Dicho esto, podríamos ver este largometraje como un acto de resignificación de la soledad queer. Por lo general, una consecuencia de saberse LGBTQ+ (bien podríamos decir “diferente al resto”) es el aislamiento. Por tanto, me parece natural que, en muchas películas, esto se retrate como algo doloroso. Y esta representación podría sonar arcaica, pero es algo que ha venido pasando, incluso, en los últimos años: historias donde la felicidad se equipara al encuentro del amor romántico en un mundo que —todavía— castiga las relaciones que se salen de la heteronorma y donde la tristeza llega con la pérdida, o la separación, del ser amado —si bien esta convención permite que el espectador se identifique y, con ello, abra la puerta a posibilidades esperanzadoras—. Pienso, por ejemplo, en Portrait of a Lady on Fire (dir. Céline Sciamma), All Of Us Strangers (dir. Andrew Haigh), Queer (dir. Luca Guadagnino), Twinless (dir. James Sweeney)… y para que no me malentiendan, las dos primeras son de mis películas favoritas —de las otras hablamos después—, pero el hecho de que el cine acostumbre —todavía— a abordar la soledad de sus personajes LGBTIQ+ como algo inherentemente triste me hace ruido, aún más si consideramos que la cultura capitalista entroniza la vida en pareja y, cómo no, el formar familia como único estilo de vida aceptable. Por ende, en vez de hacer que Blandine encuentre el amor romántico a manera de triunfo para quien siente que no encaja del todo —su condición de foránea puede tomar aquí una dimensión simbólica— o bien hacer que su alienación parezca cada vez más desoladora, que Valentine Cadic termine por mostrar esta soledad como algo deseable y fruto de la elección propia se recibe cual bocanada de aire fresco.

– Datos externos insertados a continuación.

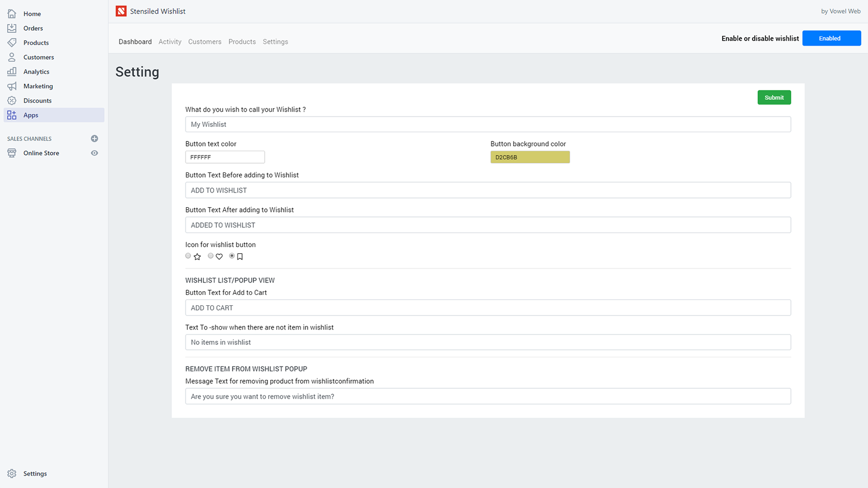Open Orders via its inbox icon
This screenshot has height=488, width=868.
[x=11, y=28]
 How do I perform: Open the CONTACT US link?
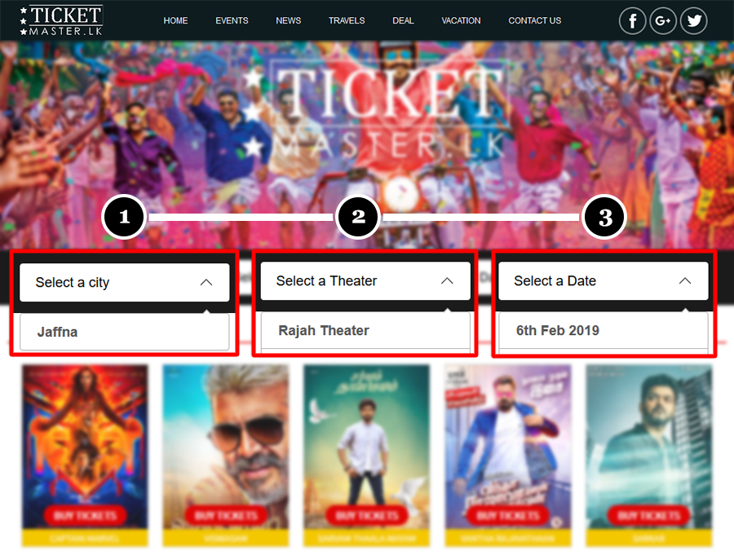[534, 20]
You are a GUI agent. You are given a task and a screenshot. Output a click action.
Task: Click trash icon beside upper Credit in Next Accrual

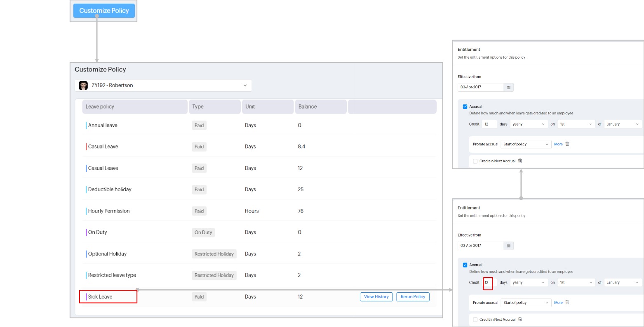520,161
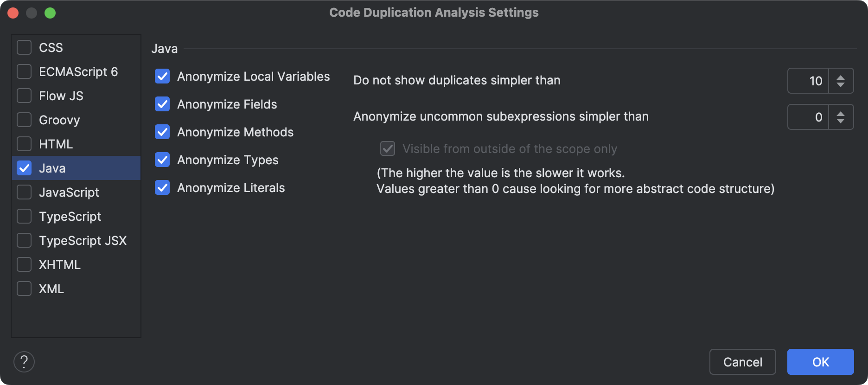868x385 pixels.
Task: Check the Flow JS option
Action: pyautogui.click(x=24, y=96)
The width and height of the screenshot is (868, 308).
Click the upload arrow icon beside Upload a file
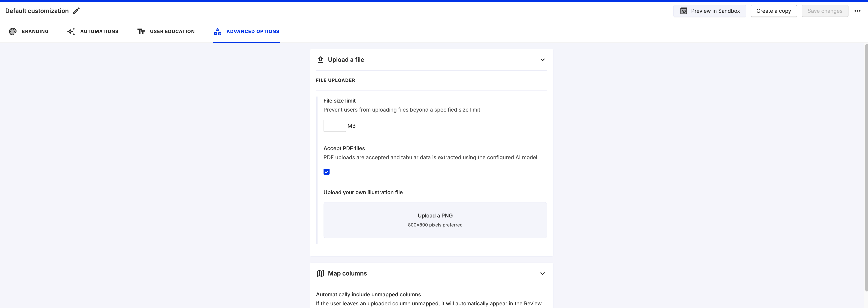tap(320, 60)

Ahora bien, aunque la cinta nos permite ser testigos de la rebelión silenciosa que Blandine hace, a su ritmo desacompasado, contra los mandatos heteronormativos de cómo habitar el mundo, tampoco me parece un manifiesto revolucionario. De hecho, se podría argumentar que la película termina exaltando, entonces, otra cara de la moneda: el individualismo. Y aunque la protagonista puede ser vista como un personaje sensible que se comporta de manera gentil en una sociedad cada vez más fría y distante, esto no la libra de la objeción: en algunos momentos se logra percibir que Blandine —y That Summer in Paris per se— guarda una cierta lejanía frente a las problemáticas sociales que la circundan: hay una serie de desalojos motivados por los juegos olímpicos y de protestas que, en la película, quedan relegadas a un segundo plano.

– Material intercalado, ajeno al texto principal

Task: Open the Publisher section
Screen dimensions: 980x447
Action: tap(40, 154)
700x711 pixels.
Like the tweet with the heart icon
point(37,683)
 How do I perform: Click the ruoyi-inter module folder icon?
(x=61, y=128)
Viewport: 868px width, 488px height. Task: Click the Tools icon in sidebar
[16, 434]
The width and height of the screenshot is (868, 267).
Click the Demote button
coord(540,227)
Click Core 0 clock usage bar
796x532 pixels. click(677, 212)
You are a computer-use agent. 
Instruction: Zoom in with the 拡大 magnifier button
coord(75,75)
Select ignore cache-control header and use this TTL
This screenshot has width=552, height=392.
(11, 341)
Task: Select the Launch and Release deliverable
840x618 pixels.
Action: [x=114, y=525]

Al respecto, me gustaría finalizar con una invitación: en la charla mencionada al inicio, Atehortúa decía que “la única nación a la que uno pertenece son sus afectos”: por consiguiente, pienso que también podríamos rebelarnos construyendo nación bajo estos términos —es decir, haciendo comunidad—: de hecho, puede que este sea un mejor antídoto frente a las actitudes hostiles que Blandine percibió en su viaje, pues aunque me parece valioso que ahora hayan apuestas cinematográficas que miran la soledad queer desde otros ángulos, un aislamiento por elección propia podría llevarnos, como pasa con la protagonista de That Summer in Paris, a un constante ver hacia dentro; poco más que oídos sordos al mundo exterior. Y además, este ejercicio de co-construcción también puede ser visto como una manera de resignificar la soledad: una que, tal vez por fin, nos permita borrar las fronteras que suele trazar la apatía.